Kathleen Reynolds fought under me throughout The War. I walked with her on more planets than I count with my boots on, and we brought law and justice to millions of people. Maybe billions. We fought in space, we fought in the skies, we fought on the ground, and we fought the law when the law was wrong. And let me tell you, those Chinese had a lot of wrong laws they enforced on the Hyades colonists. Katy was right there with me as we bulldozed those laws, and the unspoken laws behind them. She brought books to children, and constitutions to adults. She fought the battle of ideas and brought light to people that didn’t even realize there was a light out there. And she braved the people who wanted her burned at the stake for bringing those forbidden ideas to their worlds. She was fearless, and she never stopped.
We Cowboys were working with the aliens when Kathleen Reynolds joined the Cowboys. I was happy to work with them because they were helping us take the fight to our enemies. Katy wanted to work with them because she had always wanted to meet them. She had spent most of her adult life getting into places where she could meet them. All those parties? The decades of time in the Space Force on the outer reaches of human space? She wanted to meet aliens. And when given the chance, she jumped at the opportunity to join a fighter squadron that was actively working with them. There are so many layers to that girl. I absolutely love her. And I have never regretted fighting at her side. Well. Almost never. I mean… there’s been some crazy times. And Katy sure does love her some good crazy times. But I guess I do too.
Kathleen Reynolds hid a dark secret her entire high school life. She wanted to be a cool kid, so she buried it down deep so no one could see it. But I’ve seen the pictures, and they are amazing. She actually wore glasses as a kid. Honest-to-God reading glasses. Her eyes didn’t accept the corrective treatments back then. And she used them to read actual paperbound books. Here’s the kicker. They weren’t romances. She thought those were stupid. What she loved to read were tales of daring and adventure in the outer reaches of space. With big A Aliens. She even had an “I Want To Believe” t-shirt. No joke. I’ve seen the picture. Glasses. Book. And t-shirt. She was a real science fiction geek, in an age where most people had stopped believing we were ever going to find anyone out there. She believed there was someone out there and she wanted to meet them.
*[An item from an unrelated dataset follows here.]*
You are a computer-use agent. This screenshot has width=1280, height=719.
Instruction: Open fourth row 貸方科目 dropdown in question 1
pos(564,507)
Girls are complicated. I know that, but Kathleen Reynolds took complications to a whole extra level. There was always the bouncing cheerleader in her. And there was the hard-bitten starfighter pilot and squadron commander as well. But there was something else she buried real deep and it was the real reason she joined us at Alpha Centauri. She didn’t tell me for years, but when she did it brought so much of her into sense. She had a dark secret, you see, one that had haunted her childhood until she buried it deep in a closet for no one to see. Looking back on it, it explains why we got along together so well, right from the start. I guess she felt safe with me. She thought I would accept her for who she really was. I guess I did, and when she told me, I found out why. We were interested in the same things, you see, even if our reasons were different.
The Marines would have been happy to shift Kathleen Reynolds over to us at her full rank so she could take over, but the President wanted us as we were, so she asked Katy to take a courtesy demotion to the rank of captain. Katy agreed, because when the President asks you for a favor, you do that thing she wants and get a card you can turn in in the future. Katy then proceeded to give us five decades worth of tips and training to help us bone up on starfighter tactics. It was veterans like Katy who honed us into the superior combat unit that everybody recognizes as the Cowboys. We were good before we got her, you understand. She and the others just made us far greater, and I was happy to fly with her on my wing. I used to say we were lucky to have gotten her, but I realized later that luck had nothing to do with it in time. Katy picked us for her own reasons. She kept those reasons to herself for a long time.